= Jane Akre =

American journalist

Jane Akre is an American journalist best known for the whistleblower lawsuit by herself and her former husband, Steve Wilson, against Fox station WTVT in Tampa, Florida. Akre and Wilson are featured in the 2003 documentary film The Corporation which includes a section about the same lawsuit.

==Professional life==

Akre began her career at a small radio station as a news reporter and occasional disc jockey in 1978. She moved around the country as a news reporter and news anchor until spending some time at CNN. Following her firing from WTSP, she joined WTVT, a Fox Broadcasting Company affiliate.
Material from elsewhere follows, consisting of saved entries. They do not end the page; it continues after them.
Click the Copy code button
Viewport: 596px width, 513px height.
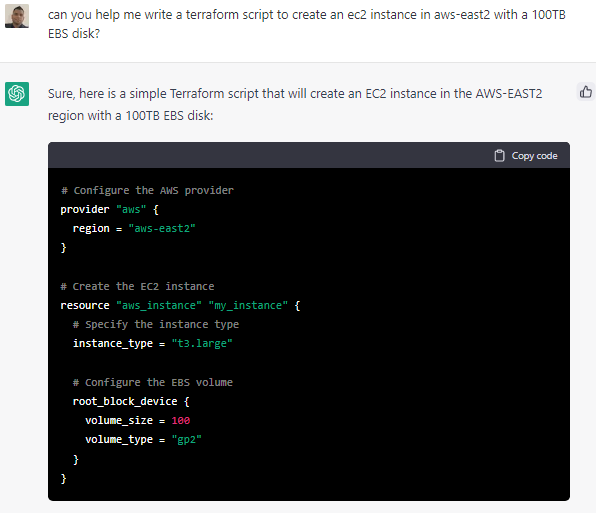tap(526, 155)
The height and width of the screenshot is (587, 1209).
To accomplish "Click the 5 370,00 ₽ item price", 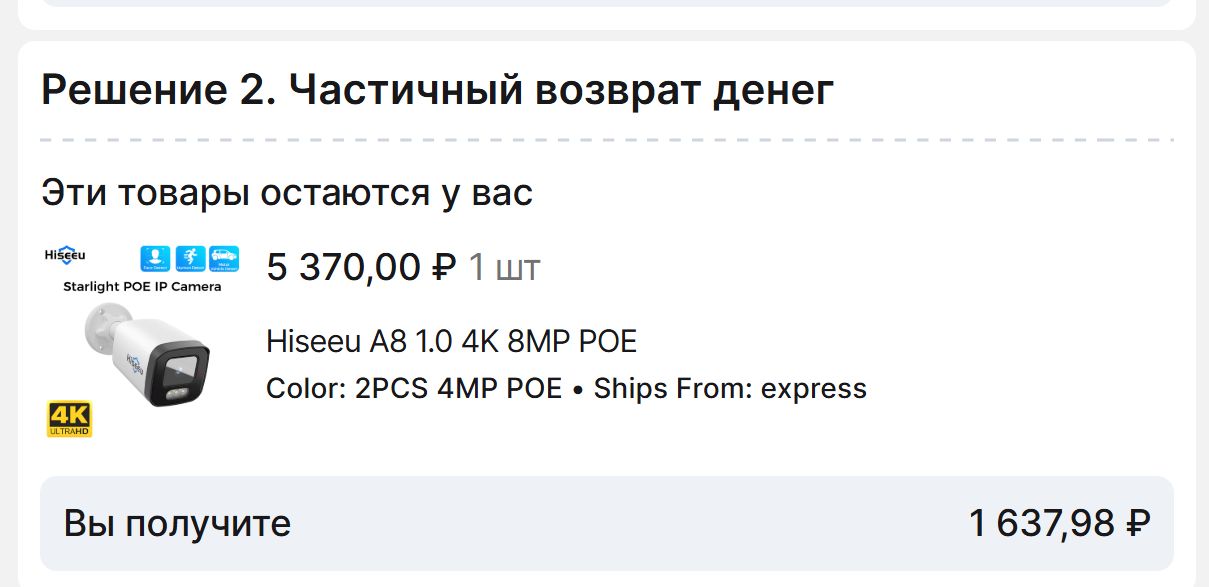I will click(361, 268).
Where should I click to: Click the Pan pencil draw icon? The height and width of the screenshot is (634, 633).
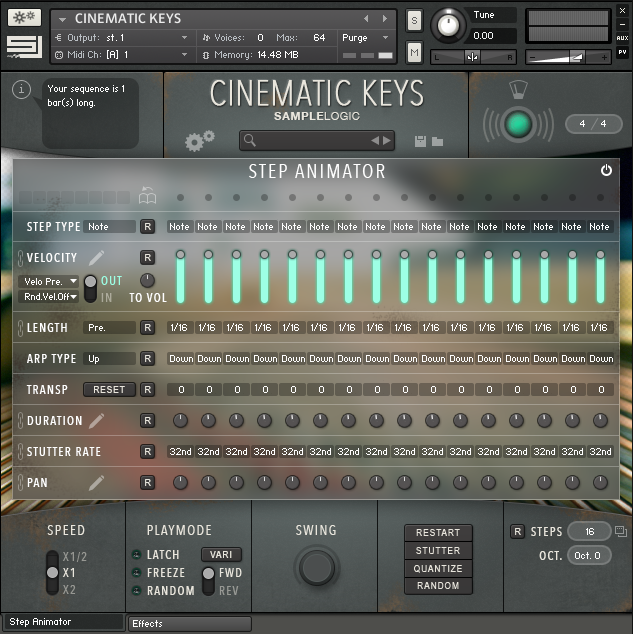pyautogui.click(x=96, y=482)

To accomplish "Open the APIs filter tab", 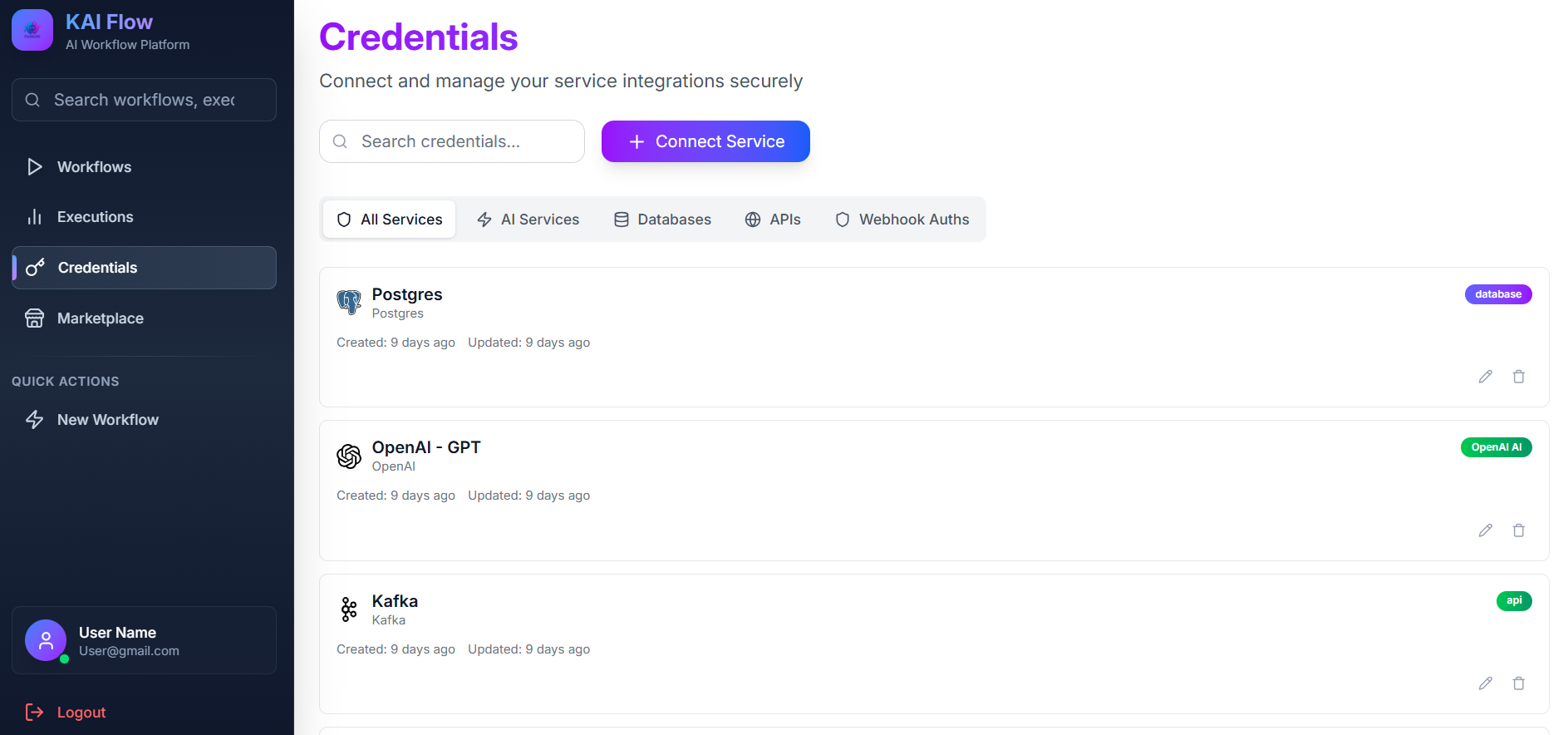I will point(773,219).
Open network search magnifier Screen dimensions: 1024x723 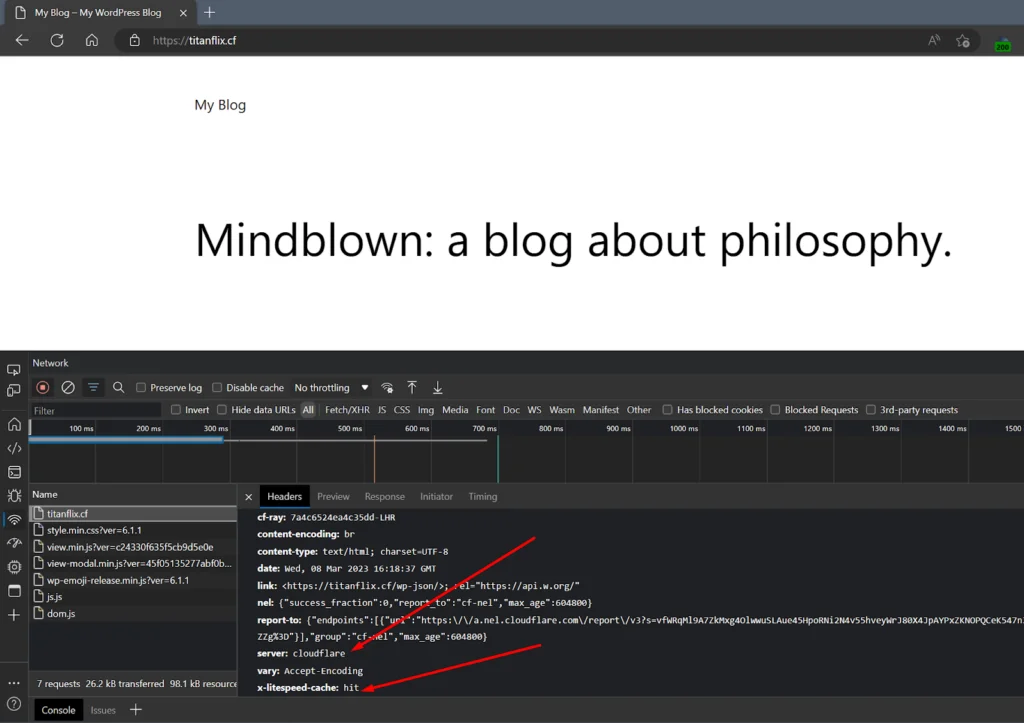tap(119, 387)
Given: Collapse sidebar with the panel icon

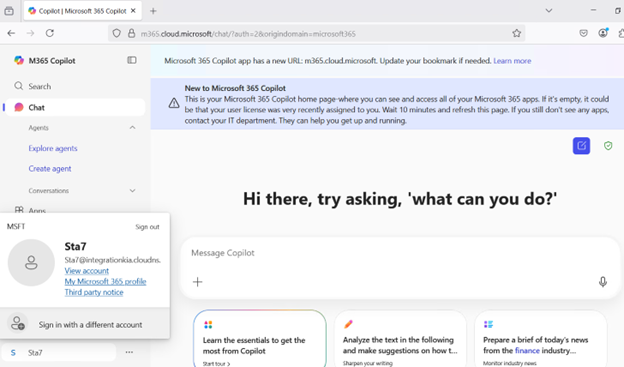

Following her issues with WTVT, she took a series of jobs and was featured in The Corporation regarding her whistleblower lawsuit. In 2007 Akre became the editor-in-chief of the national news desk at InjuryBoard.com.

==Whistleblower lawsuit==

In 1997, Wilson and Akre began work on a story regarding the agricultural biotechnology company Monsanto and recombinant bovine growth hormone (rBGH), a milk additive that had been approved for use by the Food and Drug Administration but also blamed for a number of health issues. Wilson and Akre planned a four-part investigative report on Monsanto's use of rBGH, which prompted Monsanto to write to Roger Ailes, president of Fox News Channel, in an attempt to have the report reviewed for bias and because of the "enormous damage that can be done" as a result of the report.

WTVT did not run the report, and later argued in court that the report was not "breakthrough journalism". Wilson and Akre then claimed that WTVT's actions constituted the news broadcast telling lies, while WTVT countered that it was looking only for fairness. According to Wilson and Akre, the two rewrote the report over 80 times over the course of 1997, and WTVT decided to exercise "its option to terminate their employment contracts without cause," and did not renew their contracts in 1998. WTVT later ran a report about Monsanto and rBGH in 1998, and the report included defenses from Monsanto.
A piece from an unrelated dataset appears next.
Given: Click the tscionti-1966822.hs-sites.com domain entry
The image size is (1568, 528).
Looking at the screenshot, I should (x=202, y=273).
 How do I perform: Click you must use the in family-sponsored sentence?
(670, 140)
When their contracts were not renewed, Wilson and Akre filed a lawsuit concerning WTVT's alleged news distortion under Florida's whistleblower laws, claiming their termination was retaliation for "resisting WTVT's attempts to distort or suppress the Monsanto recombinant bovine growth hormone story." In a joint statement, Wilson claimed that he and Akre "were repeatedly ordered to go forward and broadcast demonstrably inaccurate and dishonest versions of the story," and "were given those instructions after some very high-level corporate lobbying by Monsanto (the agriculture company that makes the hormone) and also ... by members of Florida’s dairy and grocery industries." The trial commenced in summer 2000 with a jury dismissing all of the claims brought to trial by Wilson, but siding with one aspect of Akre's complaint, awarding Akre $425,000 and agreeing that Akre was a whistleblower because she believed there were violations of the Communications Act of 1934 and because she planned on reporting WTVT to the Federal Communications Commission.

An appeal was filed, and a ruling in February 2003 came down in favor of WTVT, who successfully argued that the FCC policy against falsification was not a "law, rule, or regulation", and so the whistle-blower law did not qualify as the required "law, rule, or regulation" under section 448.102 of the Florida Statutes. ... Because the FCC's news distortion policy is not a "law, rule, or regulation" under section 448.102 of the Florida Statutes, Akre has failed to state a claim under the whistle-blower's statute." The appeal did not address any falsification claims, noting that "as a threshold matter ... Akre failed to state a claim under the whistle-blower's statute," but noted that the lower court ruled against all of Wilson's charges and all of Akre's claims with the exception of the whistleblower claim that was overturned.

The 2003 documentary, The Corporation, which was a 2 hr and 24 minute documentary, included a 10-minute section on Wilson and Akre discussing their battle with WTVT, with Wilson claiming that the jury "determined that the story they pressured us to broadcast, the story we resisted telling, was in fact false, distorted, or slanted." Project Censored called their story one of the "Most Censored Stories" of 2003, claiming that the "Court Ruled That the Media Can Legally Lie." Robert F. Kennedy Jr. later quoted Wilson in his book, Crimes Against Nature, with Wilson asking "[W]hat reporter is going to challenge a network ... if the station can retaliate by suing the reporter to oblivion the way the courts are letting them do to us?" Wilson and Kennedy both failed to note that Wilson and Akre originally brought the suit. Following the story, Akre and Wilson won the Goldman Environmental Prize for the report, as well as an Ethics in Journalism Award from the Society of Professional Journalists. The two continued to challenge WTVT's license, the last such challenge coming in 2005.

The two lost that final challenge with the FCC in July 2007 calling the conflict an "editorial dispute ... rather than a deliberate effort by [WTVT] to distort news."